Shadforth to survive IOOF takeover
SFG Australia’s Shadforth brand will be maintained under a proposed takeover by IOOF Holdings.
In an explanatory memo, IOOF says it intends to keep SFG’s “brands, operating model and client proposition”, and it will be “business as usual” for the company’s operations.
However, it warns of staff losses in some cases.
“IOOF expects combining IOOF and SFG will result in duplication across a number of areas of business, including employee roles,” the memo said.
“To create value for shareholders, IOOF intends to remove these duplications, with the aim of delivering the expected synergy benefits.”
A plan to merge the dealer group’s operations into one entity is expected to deliver pre-tax synergies of at least $15 million by July 1 2016.
SFG MD Tony Fenning will stay on as a specialist adviser for a year after the takeover.
He will also join an advisory forum to help run the dealer group, along with SFG directors James Kilkenny and John Gannon.
The number of advisers at the combined group will be 1119, up from 937 currently with IOOF. Its revenue will be about $842.2 million in the current financial year.

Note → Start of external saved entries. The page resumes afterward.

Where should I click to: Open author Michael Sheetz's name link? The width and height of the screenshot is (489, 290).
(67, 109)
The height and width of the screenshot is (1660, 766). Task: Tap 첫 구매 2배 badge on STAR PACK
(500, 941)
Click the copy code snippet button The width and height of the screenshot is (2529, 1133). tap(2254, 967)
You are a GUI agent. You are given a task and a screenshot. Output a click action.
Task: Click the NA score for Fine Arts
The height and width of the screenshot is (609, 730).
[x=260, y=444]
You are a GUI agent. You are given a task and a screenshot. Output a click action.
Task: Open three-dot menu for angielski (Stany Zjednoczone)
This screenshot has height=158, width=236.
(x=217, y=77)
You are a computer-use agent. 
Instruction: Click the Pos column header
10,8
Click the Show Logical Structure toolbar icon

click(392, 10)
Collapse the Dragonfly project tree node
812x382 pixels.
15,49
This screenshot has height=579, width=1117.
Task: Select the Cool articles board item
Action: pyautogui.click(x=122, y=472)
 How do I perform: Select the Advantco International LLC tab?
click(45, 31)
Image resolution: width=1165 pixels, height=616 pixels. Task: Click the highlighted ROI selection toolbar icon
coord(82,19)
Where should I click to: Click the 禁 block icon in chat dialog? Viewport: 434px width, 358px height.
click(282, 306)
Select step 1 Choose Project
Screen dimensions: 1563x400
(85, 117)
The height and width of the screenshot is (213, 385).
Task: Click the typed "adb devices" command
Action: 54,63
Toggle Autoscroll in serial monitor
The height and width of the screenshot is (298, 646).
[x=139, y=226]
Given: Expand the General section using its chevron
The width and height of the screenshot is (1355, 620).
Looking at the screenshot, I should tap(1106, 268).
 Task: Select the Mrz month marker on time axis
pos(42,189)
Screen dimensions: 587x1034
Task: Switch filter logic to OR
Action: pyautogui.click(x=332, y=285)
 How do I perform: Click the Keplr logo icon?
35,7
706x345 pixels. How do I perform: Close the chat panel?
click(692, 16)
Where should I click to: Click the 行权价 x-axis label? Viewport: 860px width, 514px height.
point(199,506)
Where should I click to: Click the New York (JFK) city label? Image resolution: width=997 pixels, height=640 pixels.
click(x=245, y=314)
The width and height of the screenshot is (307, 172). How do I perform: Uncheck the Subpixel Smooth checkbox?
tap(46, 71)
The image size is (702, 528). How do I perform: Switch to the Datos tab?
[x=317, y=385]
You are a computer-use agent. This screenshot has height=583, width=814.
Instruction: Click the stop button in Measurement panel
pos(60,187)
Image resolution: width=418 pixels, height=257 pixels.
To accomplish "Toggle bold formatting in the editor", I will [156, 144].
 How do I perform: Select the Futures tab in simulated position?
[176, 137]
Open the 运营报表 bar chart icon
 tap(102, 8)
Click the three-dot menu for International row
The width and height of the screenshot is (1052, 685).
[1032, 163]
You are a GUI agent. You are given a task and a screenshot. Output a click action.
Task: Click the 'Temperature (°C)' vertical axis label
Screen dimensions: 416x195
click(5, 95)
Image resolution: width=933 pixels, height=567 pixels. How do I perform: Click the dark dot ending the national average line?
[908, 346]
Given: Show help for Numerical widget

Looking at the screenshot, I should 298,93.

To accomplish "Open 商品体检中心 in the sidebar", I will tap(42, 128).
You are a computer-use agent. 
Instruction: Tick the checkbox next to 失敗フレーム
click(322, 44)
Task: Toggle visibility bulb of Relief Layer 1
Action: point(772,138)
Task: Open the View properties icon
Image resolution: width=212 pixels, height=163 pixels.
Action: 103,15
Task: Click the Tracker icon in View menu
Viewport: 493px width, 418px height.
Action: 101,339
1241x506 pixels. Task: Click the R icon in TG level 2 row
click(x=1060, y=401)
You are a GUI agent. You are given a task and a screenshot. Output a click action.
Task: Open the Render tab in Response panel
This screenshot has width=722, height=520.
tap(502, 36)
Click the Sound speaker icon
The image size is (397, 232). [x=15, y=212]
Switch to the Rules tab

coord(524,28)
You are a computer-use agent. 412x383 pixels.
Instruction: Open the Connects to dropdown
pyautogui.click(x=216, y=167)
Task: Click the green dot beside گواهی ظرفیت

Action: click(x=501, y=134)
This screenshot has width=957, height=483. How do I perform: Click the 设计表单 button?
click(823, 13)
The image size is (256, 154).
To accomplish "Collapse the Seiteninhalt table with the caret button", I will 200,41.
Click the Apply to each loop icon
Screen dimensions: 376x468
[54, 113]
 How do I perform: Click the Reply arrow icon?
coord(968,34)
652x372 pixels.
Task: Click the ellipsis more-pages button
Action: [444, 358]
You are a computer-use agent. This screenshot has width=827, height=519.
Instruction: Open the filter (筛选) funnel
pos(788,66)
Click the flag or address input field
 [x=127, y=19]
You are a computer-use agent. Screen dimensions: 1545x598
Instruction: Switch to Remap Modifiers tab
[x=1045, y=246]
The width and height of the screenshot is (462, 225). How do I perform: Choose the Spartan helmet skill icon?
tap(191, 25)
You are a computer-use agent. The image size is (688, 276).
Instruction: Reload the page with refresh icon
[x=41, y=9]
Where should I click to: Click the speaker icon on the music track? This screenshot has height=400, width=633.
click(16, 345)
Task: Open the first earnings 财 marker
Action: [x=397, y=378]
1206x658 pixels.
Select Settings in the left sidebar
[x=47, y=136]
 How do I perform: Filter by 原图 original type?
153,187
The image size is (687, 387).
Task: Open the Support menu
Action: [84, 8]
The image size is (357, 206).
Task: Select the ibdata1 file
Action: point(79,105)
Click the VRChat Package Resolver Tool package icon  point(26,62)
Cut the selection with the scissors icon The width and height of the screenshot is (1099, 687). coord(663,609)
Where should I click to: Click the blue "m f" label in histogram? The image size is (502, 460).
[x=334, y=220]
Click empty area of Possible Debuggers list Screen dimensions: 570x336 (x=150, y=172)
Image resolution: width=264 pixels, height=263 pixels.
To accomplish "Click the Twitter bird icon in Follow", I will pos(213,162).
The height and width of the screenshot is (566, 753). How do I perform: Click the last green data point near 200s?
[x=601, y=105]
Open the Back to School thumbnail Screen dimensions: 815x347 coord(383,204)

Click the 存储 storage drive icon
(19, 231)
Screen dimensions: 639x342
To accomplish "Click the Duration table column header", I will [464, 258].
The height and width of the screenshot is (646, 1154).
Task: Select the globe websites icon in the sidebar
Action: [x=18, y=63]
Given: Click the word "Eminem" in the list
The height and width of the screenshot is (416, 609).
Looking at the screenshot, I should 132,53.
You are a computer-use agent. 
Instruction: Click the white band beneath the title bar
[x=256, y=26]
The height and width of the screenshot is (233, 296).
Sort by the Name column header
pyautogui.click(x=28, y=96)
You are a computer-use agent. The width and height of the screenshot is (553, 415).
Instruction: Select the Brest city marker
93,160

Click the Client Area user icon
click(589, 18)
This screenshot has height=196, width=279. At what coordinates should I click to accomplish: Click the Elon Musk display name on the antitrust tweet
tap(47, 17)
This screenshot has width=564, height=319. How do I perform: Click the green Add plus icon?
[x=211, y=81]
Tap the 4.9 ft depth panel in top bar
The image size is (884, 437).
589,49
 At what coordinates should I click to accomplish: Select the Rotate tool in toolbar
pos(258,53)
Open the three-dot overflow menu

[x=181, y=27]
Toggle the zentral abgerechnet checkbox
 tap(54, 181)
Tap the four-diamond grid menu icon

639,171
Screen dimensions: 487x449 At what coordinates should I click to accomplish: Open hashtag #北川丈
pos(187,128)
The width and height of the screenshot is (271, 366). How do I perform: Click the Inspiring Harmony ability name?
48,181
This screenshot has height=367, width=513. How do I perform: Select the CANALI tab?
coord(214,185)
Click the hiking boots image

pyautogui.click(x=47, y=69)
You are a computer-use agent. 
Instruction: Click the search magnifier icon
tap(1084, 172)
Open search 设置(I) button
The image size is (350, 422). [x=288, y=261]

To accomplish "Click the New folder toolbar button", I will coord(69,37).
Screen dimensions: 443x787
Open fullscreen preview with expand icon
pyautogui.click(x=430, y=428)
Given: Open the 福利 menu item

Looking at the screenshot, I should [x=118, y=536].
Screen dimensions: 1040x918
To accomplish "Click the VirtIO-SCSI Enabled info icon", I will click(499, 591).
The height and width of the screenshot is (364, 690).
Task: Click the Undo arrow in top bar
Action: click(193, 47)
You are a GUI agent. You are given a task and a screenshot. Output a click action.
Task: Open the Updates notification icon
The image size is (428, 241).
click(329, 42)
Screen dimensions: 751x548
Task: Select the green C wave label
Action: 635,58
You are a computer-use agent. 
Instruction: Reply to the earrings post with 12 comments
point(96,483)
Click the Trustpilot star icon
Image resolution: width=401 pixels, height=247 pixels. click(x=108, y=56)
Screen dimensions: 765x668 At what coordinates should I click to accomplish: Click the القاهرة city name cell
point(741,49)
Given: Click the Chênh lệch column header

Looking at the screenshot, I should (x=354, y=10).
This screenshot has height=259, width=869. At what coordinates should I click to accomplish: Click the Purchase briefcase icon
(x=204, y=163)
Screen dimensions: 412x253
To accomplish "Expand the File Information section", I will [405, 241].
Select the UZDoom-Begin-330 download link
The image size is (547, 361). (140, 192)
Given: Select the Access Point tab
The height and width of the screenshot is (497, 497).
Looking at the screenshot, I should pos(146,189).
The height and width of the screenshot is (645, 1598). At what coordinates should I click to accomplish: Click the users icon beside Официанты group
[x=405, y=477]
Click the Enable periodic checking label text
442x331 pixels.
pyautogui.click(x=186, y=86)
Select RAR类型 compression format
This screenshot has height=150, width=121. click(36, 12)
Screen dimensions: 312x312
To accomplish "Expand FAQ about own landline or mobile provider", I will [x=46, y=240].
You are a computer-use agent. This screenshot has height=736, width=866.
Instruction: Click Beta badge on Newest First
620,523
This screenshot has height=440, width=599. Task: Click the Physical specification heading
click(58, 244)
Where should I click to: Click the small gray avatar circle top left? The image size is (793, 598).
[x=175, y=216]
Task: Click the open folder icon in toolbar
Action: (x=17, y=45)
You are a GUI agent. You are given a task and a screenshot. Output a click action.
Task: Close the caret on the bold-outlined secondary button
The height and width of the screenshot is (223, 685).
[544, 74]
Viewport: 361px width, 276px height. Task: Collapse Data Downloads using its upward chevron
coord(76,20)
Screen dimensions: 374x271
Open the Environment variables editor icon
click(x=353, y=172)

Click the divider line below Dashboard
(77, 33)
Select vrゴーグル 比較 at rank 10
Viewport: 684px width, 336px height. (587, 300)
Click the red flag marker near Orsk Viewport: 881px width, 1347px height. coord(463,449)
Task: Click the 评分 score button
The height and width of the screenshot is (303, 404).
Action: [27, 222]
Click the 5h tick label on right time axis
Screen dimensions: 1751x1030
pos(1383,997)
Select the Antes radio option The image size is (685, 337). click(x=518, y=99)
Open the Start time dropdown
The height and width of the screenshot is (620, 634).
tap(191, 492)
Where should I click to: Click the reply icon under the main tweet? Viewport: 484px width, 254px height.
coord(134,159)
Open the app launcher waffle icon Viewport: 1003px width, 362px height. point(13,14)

IOOF has sweetened the takeover deal with a cash pool of $100 million for SFG shareholders if they accept.
Alternatively, shareholders can accept 0.104 of an IOOF share for every SFG share they own.
The cash deal will be calculated on the volume-weighted average price of IOOF shares in the 10 days before an SFG shareholder meeting on August 1.
Subject to regulatory approvals, the deal will be completed by August 20.
SFG directors have agreed to the takeover and an expert’s report by Ernst & Young says it is fair and reasonable.
SFG Chairman Peter Promnitz says joining a larger listed business is part of the financial planning firm’s expansion strategy.
“This is a significant step in the journey of SFG and is consistent with our strategy of achieving organic growth.”
IOOF Chairman Roger Sexton says the takeover will “create a powerful new force in the financial services marketplace. The combination of SFG’s strengths – particularly through its high-quality adviser network – and those of IOOF will allow the combined group to capture significant increased revenue across the value chain, including insurance, advice and accounting.”